Indian hardware makers have usually found it hard to raise capital. That’s mostly because India has been a weaker hardware ecosystem as compared to China. And a few attempts to change that in the past have ended up in failures. Moreover, India has been open to doing business with China. This means Chinese hardware companies could easily sell to India and out-compete local players.
Those who have followed the smartphone business are familiar with the rise of Xiaomi and Chinese companies such as OnePlus, Oppo, and Vivo, and the fall of Indian brands like Micromax, Lava, and Karbonn. With the exception of Samsung, the top five selling brands in India now are Chinese.
The pecking order was upset because of Xiaomi’s ability to price high-quality products affordably, market efficiently, and use China’s hardware making prowess to launch products in quick succession. The rise of online commerce and the shift to 4G telecom networks in India also gave Xiaomi and other Chinese companies a leg up. It caught Indian brands off guard.
But are changes afoot?
Earlier today, boAt, an Indian consumer electronics company that sells accessories made in China — headphones, speakers, charging cables, and power adapters — to India, announced that it raised $100 million from New York-based private equity firm Warburg Pincus at a post-money valuation of $300 million. It is an interesting bet, and possibly a marker of coming change, considering that a majority of hardware sold in India (even by Indian brands) is still made in China.
boAt started by selling charging cables. It has then moved upmarket into other devices such as smartwatches and speakers. In total, it sold goods worth over Rs 701 crore in the year ending March 2020. It is targeting Rs 1000 crore in revenue by 2024.
The company still manufactures most of its products in China. What then calls for this investor interest?
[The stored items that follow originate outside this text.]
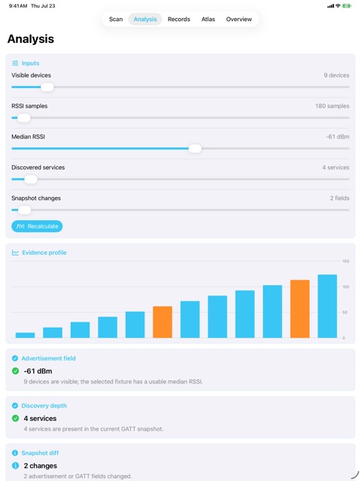361x481 pixels.
Task: Click the green check beside -61 dBm
Action: [x=15, y=371]
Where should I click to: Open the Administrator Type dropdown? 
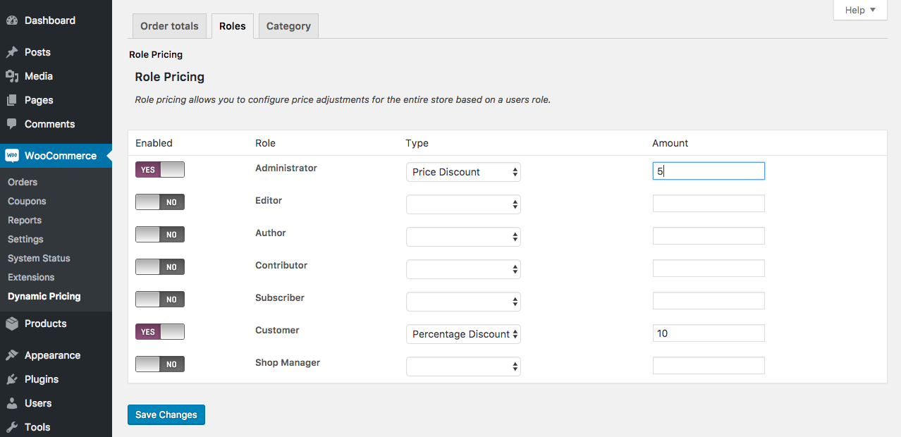point(462,171)
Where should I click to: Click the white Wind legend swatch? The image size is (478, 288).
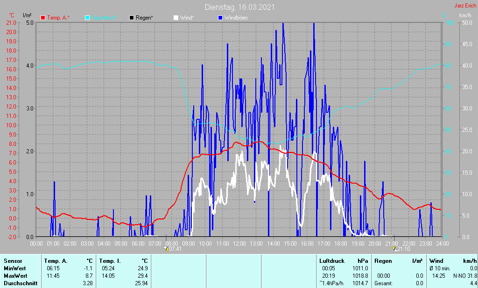(x=176, y=18)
Firstly, it appears that the marketing playbook of Chinese companies is no longer unique. boAt’s co-founder Aman Gupta, is a marketer and seems to get how to sell in India, the world’s second-largest smartphone market. Second, the pandemic forced people indoors, and sales of hearing accessories have likely gone up. Third, boAt has also gotten its pricing right. Most of its accessories are competitively priced. Fourth, its products are well designed and appeal to India’s young demographic. And fifth — a long shot — is a likely change in global trade and supply chain, thanks to China’s trade war with the United States and growing tensions with India.
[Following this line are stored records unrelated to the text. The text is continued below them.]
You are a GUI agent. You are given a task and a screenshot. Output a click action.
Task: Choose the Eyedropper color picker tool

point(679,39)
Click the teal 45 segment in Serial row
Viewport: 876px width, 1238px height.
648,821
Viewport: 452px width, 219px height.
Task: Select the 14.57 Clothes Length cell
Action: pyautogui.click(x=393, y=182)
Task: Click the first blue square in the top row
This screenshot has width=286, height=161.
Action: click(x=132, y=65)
The story of Nike, the shoemaker, that started its life as an importer of shoes from Japanese manufacturer Onitsuka, has some insights to offer.
In the 70s, when the Japanese Yen was swinging like the yoyo against the dollar and labor prices in Japan were on the rise, the shoemaker reworked its supply chain that eventually sent manufacturing to New England, Taiwan, and other destinations.
The point is, that companies will hedge against global risks and meet demand one way or the other. If existing companies don’t do it, new companies will.
The Tata Group also has plans to enter electronics manufacturing. A local manufacturing ecosystem is budding. It is not too hard to see a future where increasingly, India’s electronics manufacturing sector caters to domestic demand.
If relations between India and China gets worse and the local manufacturing ecosystem matures, this bet will likely pay off in spades for companies that manage to localize manufacturing and have a local identity.